-- Records follows --

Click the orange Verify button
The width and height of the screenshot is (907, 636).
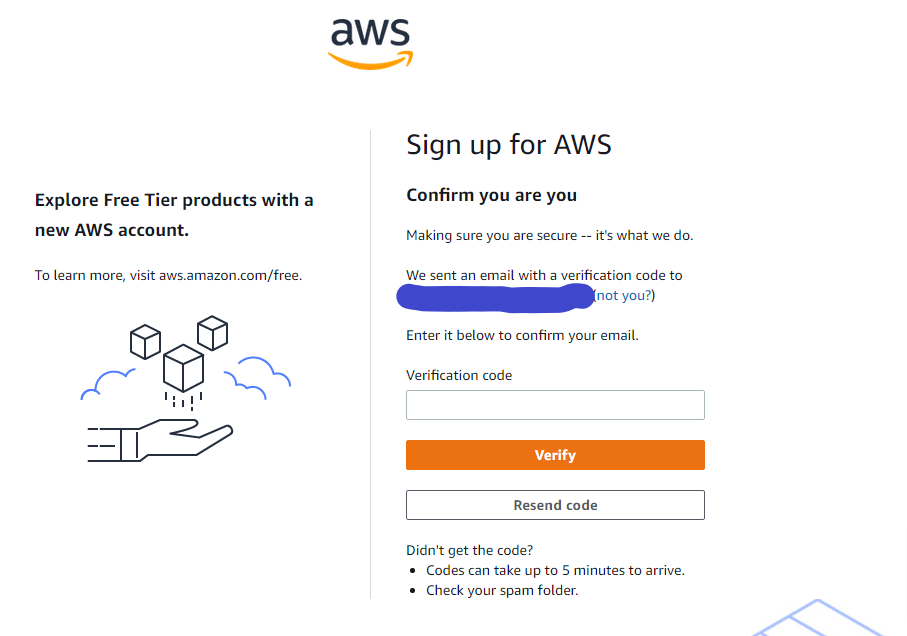tap(555, 455)
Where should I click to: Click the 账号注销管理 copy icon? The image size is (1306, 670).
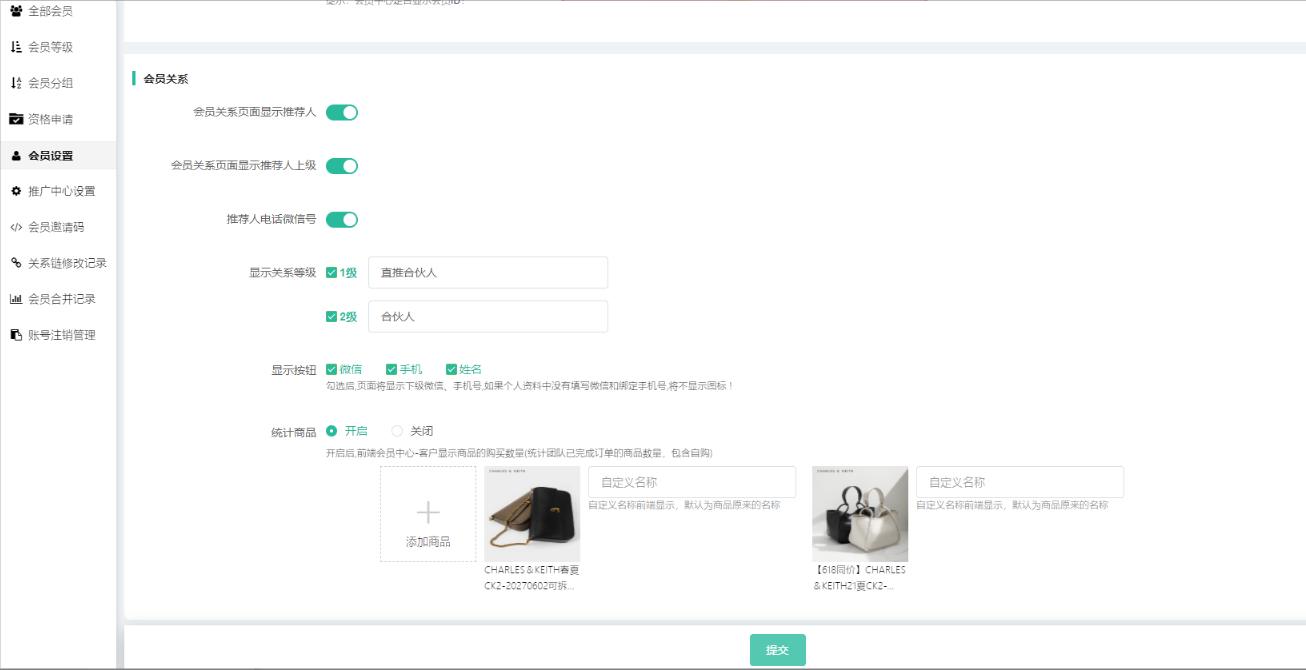pyautogui.click(x=16, y=335)
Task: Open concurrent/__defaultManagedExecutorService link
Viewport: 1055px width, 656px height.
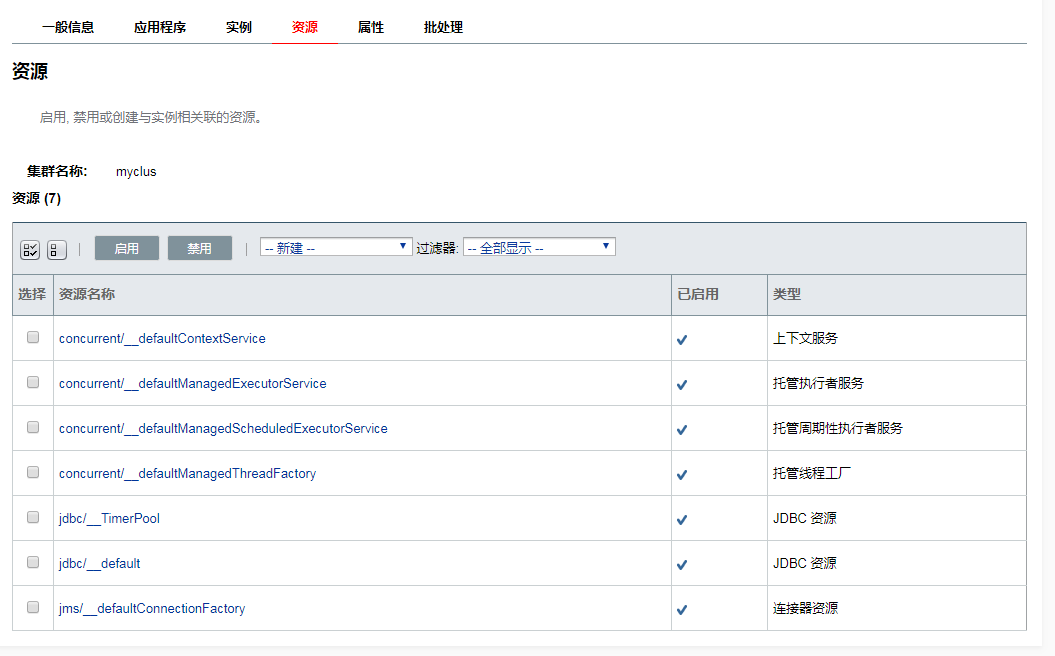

-- Records concluded --

About this task =>
Retype all the entries exactly; drop the pictures.

Output of the exercise =>
Click the orange Verify button
The width and height of the screenshot is (907, 636).
tap(555, 455)
Where should I click to: Click the 账号注销管理 copy icon? The image size is (1306, 670).
pyautogui.click(x=16, y=335)
Task: Open concurrent/__defaultManagedExecutorService link
Viewport: 1055px width, 656px height.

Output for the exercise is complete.